Incremental PDTs

In Looker, persistent derived tables (PDTs) are written to the scratch schema of your database. Looker persists and rebuilds a PDT based on its persistence strategy. When a PDT is triggered to rebuild, by default Looker rebuilds the entire table.

An incremental PDT is a PDT that Looker builds by appending fresh data to the table instead of rebuilding the table in its entirety:

A large table with the three bottom rows highlighted to show a small number of new rows being added to the table.

If your dialect supports incremental PDTs, you can make the following types of PDTs into incremental PDTs:

The first time you run a query on an incremental PDT, Looker builds the entire PDT to get the initial data. If the table is large, the initial build may take a significant amount of time, as would building any large table. Once the initial table is built, subsequent builds will be incremental and will take less time, if the incremental PDT is set up strategically.

Note the following for incremental PDTs:

  • Incremental PDTs are supported only for PDTs that use a trigger-based persistence strategy (datagroup_trigger, sql_trigger_value, or interval_trigger). Incremental PDTs are not supported for PDTs that use the persist_for persistence strategy.
  • For SQL-based PDTs, the table query must be defined using the sql parameter to be used as an incremental PDT. SQL-based PDTs that are defined with the sql_create parameter or the create_process parameter cannot be incrementally built. As you can see in Example 1 on this page, Looker uses an INSERT or a MERGE command to create the increments for an incremental PDT. The derived table cannot be defined using custom Data Definition Language (DDL) statements, since Looker wouldn't be able to determine which DDL statements would be required to create an accurate increment.
  • The incremental PDT's source table must be optimized for time-based queries. Specifically, the time-based column that is used for the increment key must have an optimization strategy, such as partitioning, sortkeys, indexes, or whatever optimization strategy is supported for your dialect. Source table optimization is strongly recommended because each time the incremental table is updated, Looker queries the source table to determine the latest values of the time-based column that is used for the increment key. If the source table is not optimized for these queries, Looker's query for the latest values may be slow and expensive.

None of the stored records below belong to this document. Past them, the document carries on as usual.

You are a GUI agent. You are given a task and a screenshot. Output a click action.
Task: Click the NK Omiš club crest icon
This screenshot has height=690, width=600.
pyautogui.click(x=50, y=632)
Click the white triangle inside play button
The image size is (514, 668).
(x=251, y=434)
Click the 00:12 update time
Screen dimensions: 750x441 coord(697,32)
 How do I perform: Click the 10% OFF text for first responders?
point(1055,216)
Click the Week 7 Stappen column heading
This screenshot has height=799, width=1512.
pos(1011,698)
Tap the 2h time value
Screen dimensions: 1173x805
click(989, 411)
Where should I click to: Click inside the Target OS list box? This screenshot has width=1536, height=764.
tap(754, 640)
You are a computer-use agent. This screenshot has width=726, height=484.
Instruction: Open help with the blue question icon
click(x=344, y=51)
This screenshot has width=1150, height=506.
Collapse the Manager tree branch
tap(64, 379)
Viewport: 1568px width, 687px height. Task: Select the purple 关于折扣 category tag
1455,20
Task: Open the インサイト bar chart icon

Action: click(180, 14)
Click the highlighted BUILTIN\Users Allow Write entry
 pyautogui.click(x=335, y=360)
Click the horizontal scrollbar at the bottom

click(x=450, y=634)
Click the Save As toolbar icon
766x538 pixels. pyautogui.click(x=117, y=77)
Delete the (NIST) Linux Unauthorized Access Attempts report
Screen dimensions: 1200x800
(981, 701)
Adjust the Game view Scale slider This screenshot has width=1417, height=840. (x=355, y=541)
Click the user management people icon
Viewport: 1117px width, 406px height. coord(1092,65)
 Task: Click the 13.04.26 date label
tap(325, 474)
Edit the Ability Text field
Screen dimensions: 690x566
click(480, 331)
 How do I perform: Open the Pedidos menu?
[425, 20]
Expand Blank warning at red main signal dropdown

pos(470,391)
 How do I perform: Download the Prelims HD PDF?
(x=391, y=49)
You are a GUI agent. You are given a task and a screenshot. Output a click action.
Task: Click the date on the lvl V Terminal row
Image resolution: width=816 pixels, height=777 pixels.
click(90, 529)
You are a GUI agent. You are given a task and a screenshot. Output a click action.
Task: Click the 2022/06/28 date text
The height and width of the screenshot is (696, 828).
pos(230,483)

Defining an incremental PDT

You can use the following parameters to make a PDT into an incremental PDT:

  • increment_key (required to make the PDT an incremental PDT): Defines the time period for which new records should be queried.
  • {% incrementcondition %} Liquid filter (required to make a SQL-based PDT an incremental PDT; not applicable to LookML-based PDTs): Connects the increment key to the database time column that the increment key is based on. See the increment_key documentation page for more information.
  • increment_offset (optional): An integer that defines the number of previous time periods (at the increment key's granularity) that are rebuilt for each incremental build. The increment_offset parameter is useful in the case of late-arriving data, where previous time periods may have new data that wasn't included when the corresponding increment was originally built and appended to the PDT.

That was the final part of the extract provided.